Postintervenion Metabolism

[0162] A 1-wk supplementation with the fermentable fiber inulin increased several parameters of acetate and butyrate production and pool sizes in young and older adults with no clear differences between young and older adults after correction for habitual dietary fiber intake. Compartmental parameters of propionate only showed an increase in Q2 and production in the inaccessible pool. It is believed that SCFA release from inulin fermentation is in the order of acetate>>butyrate>propionate (19,).

[0163] It was determined whether changes in butyrate production measured herein using the pulse approach and compartmental modeling match previously reported results to validate the instant findings. Butyrate was selected as it is less influenced by systemic, nonmicrobial production than acetate. The increase in young participants was equivalent to 23.3 mmol/d and in older participants to 8.7 mmol/d, although this was not statistically different. It was previously estimated that 1 g of inulin fermentation yields 1.31 mmol butyrate in young adults under assumption of a 5% butyrate bioavailability, which is equivalent to 39.3 mmol for 30 g inulin (11). Although a statistical difference between young and older adults could not be observed, it is believed the lower production in older adults at baseline in relation to fiber intake and the difference in the response to the inulin intervention suggests that older adults have a lower capability to increase SCFA production on fiber. Post inulin intervention production (U2) of acetate did not increase. Acetate production in plasma has several sources, besides from activity in the microbiome. For instance, acetate production is also from ketogenesis in the liver (20, 21). Therefore, it is possible that an increase in acetate production after inulin intervention was not able to be detected.
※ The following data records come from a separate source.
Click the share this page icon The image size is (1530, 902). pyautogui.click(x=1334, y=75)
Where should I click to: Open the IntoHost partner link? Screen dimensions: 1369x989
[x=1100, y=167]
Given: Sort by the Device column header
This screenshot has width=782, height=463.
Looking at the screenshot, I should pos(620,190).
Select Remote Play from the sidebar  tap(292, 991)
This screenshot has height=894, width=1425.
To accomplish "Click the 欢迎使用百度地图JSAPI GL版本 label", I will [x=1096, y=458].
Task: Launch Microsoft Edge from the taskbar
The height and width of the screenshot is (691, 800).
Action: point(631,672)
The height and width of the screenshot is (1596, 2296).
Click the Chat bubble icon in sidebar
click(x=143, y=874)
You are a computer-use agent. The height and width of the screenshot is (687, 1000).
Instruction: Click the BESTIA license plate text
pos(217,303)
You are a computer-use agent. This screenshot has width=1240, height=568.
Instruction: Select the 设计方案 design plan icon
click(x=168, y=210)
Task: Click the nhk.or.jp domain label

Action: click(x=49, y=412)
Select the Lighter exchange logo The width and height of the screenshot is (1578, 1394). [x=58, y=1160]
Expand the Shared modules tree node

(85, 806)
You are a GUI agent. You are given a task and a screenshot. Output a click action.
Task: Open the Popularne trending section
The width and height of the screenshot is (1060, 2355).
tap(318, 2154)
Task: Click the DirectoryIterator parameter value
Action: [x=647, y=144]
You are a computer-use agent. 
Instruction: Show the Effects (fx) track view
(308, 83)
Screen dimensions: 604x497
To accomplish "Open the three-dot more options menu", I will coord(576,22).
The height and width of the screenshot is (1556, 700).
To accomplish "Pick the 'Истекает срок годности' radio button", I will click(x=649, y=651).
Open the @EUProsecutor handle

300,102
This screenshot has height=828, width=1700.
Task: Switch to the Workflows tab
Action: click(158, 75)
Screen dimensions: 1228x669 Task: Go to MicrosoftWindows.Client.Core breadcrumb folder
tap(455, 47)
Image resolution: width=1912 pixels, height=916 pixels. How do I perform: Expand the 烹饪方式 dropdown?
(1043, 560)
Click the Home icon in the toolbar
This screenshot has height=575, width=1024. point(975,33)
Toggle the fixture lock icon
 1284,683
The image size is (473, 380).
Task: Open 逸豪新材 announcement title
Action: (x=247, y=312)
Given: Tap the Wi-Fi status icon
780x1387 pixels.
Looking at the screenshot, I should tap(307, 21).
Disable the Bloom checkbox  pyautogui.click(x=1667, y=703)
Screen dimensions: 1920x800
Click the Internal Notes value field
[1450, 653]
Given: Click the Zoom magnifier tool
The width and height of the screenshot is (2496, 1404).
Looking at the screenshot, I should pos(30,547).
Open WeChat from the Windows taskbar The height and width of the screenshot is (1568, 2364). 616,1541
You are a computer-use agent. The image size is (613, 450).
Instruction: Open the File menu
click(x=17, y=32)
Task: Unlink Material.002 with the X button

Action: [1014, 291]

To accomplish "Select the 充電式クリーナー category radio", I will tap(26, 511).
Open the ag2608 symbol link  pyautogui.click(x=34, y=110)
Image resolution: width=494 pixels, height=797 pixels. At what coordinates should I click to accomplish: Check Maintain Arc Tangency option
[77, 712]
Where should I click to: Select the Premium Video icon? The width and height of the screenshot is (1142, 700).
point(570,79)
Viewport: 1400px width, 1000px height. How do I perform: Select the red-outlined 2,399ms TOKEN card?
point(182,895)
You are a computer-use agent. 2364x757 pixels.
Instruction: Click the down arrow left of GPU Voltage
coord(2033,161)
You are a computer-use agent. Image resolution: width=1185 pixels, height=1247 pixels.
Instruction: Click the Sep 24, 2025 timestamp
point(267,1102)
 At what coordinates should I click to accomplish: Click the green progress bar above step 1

[0164] In contrast to the production results, acetate concentration in fecal dry weight was higher after inulin compared with placebo supplementation, mainly in older adults. Previous studies did not detect fecal SCFA concentration changes after a variety of dosages and durations of inulin supplementation (20) despite complete fermentation (22). These results question the suitability of fecal concentration measurements as estimates for SCFA production (15, 16). Soluble fibers like inulin are mainly fermented in the proximal colon (22) and efficiently absorbed (16). Inulin might have been less efficiently fermented in the older adults, as implied by the lower increase in SCFA U2, and thus more inulin might have been available for fermentation in the distal colon increasing fecal acetate concentrations in older adults. Increased fecal concentrations may also be an indicator for insufficient SCFA absorption by colonocytes (16). Fiber intake, in particular of less fermentable fibers, can shorten intestinal transit time, as potentially observed in our older adult group based on the decreased fecal dry weight ratio. This in turn elevates the availability of fiber for microbial fermentation in the distal colon and reduces the time for SCFA absorption (15, 24). Therefore, fiber intake might increase fecal SCFA concentrations independent of SCFA production through alteration of transit time and absorption rates or not alter fecal SCFA concentrations if fiber is efficiently fermented and absorbed before excretion with stool (22).

[0165] In conclusion, 1-wk, high-dose inulin supplementation increases SCFA production in individuals of different ages. Overall increase in SCFA production was moderate considering the high final inulin supplement dose administered (30 g/d). It is contemplated that approaches reliably increasing SCFA production without inducing gastrointestinal symptoms and investigate related systemic effects. Plasma but not fecal concentrations correlated with SCFA production and should be used to estimate SCFA production when stable tracer methods cannot be used.